[start Page]

Three months into the era of Big Ed Whitacre and this much is clear about his General Motors Co.:

Change isn't coming fast enough for the retired telecom exec-turned-auto CEO or for GM's active board of directors, and one of the chief reasons appears to be that there are still too many old GM hands near the top of the building. So the house cleaning of the executive ranks continues, however much the corporate spin tries to suggest otherwise.

The latest departure is the inimitable Bob Lutz, the septuagenarian whose style, influence and knack for effective infighting unleashed GM's technical know-how and helped make (some of) the General's metal cool again. At 78, he can retire on his own terms knowing his tenure made GM's cars and trucks better than they otherwise would have been.

Not sure whether Whitacre will be able to say the same thing. For his management-by-musical-chairs will either find the right combination of people and assignments to make GM solidly profitable, or it will project panic, sow confusion and reap the kinds of internal resentment that delivers less performance, not more.

Three months after Whitacre ousted Fritz Henderson, the ex-CEO comes back as a highly paid consultant. Less than three months after Whitacre made Susan Docherty the U.S. sales and marketing wunderkind, she gets stripped of half the job because, as one executive explained to me, she was "getting swamped" by its scope.

[end Page]
[start Information shown]

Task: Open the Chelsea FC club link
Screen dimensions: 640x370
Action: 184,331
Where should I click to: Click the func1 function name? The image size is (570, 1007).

[end Information shown]

* [The tasks]:
A) In the commentary on GM's executive shake-up, translate this sentence into Spanish: "At 78, he can retire on his own terms knowing his tenure made GM's cars and trucks better than they otherwise would have been."
B) Pick up the commentary on GM's executive shake-up after its final sentence and carry it forward.

* [Results by task]:
A) A los 78 años, puede jubilarse en sus propios términos sabiendo que su gestión hizo que los autos y las camionetas de GM fueran mejores de lo que habrían sido de otro modo.

B)
Weeks after Whitacre relied on John F. Smith to smooth relations with European politicians and employees over GM's about-face on its plans for its Adam Opel GmbH unit in Germany, Smith gets pushed into an early retirement and the responsibility for managing strategic relationships falls to GM's jack-of-all-directors, Stephen Girsky.

GM is officially in the drama business -- which couldn't make it look more different than that other Motown turnaround project in which an outsider CEO focuses Ford Motor Co.'s long-timer Blue Oval talent on a cohesive, clearly defined plan and sticks with it.

Whitacre? Not so much, judging by the management churn that has "short-term tactics" written all over it. Where Ford's Alan Mulally and his four-point plan is by now the stuff of dull repetition, and where the results speak for themselves, there's uncertainty about whether Whitacre has a plan and, if so, what it actually may be.

"There's a hundred ways to run a company," a GM executive who recently left the company told me, "and he picked one -- just go sell more cars."

If only it were that simple. If only GM didn't have data, as it was explained to me, suggesting Cadillac doesn't resonate as much as hoped with folks looking for a car that says they've "made it." Or that the bailout of GM and the United Auto Workers gives customers a reason to steer clear of GM showrooms.

If only a flip-side of the global recall scandal rocking rival Toyota Motor Corp. didn't include the cash-rich Japanese automaker using sales incentives and cut-rate financing to woo wary customers -- a race GM may want to avoid but probably cannot as it strives to rebuild its sagging market share.

If only Ford's ability to execute an impressive turnaround didn't stand as an obvious example that Detroit automakers possess the talent to compete anywhere in the world, so long as they're led with clarity, purpose and a commitment to produce world-class vehicles.

"The thing that encourages me is that the official credo of governing now is, 'design, build and sell the best cars and trucks,'" Lutz told Automotive News in an interview Wednesday after the Geneva Motor Show. "The company is on the right track."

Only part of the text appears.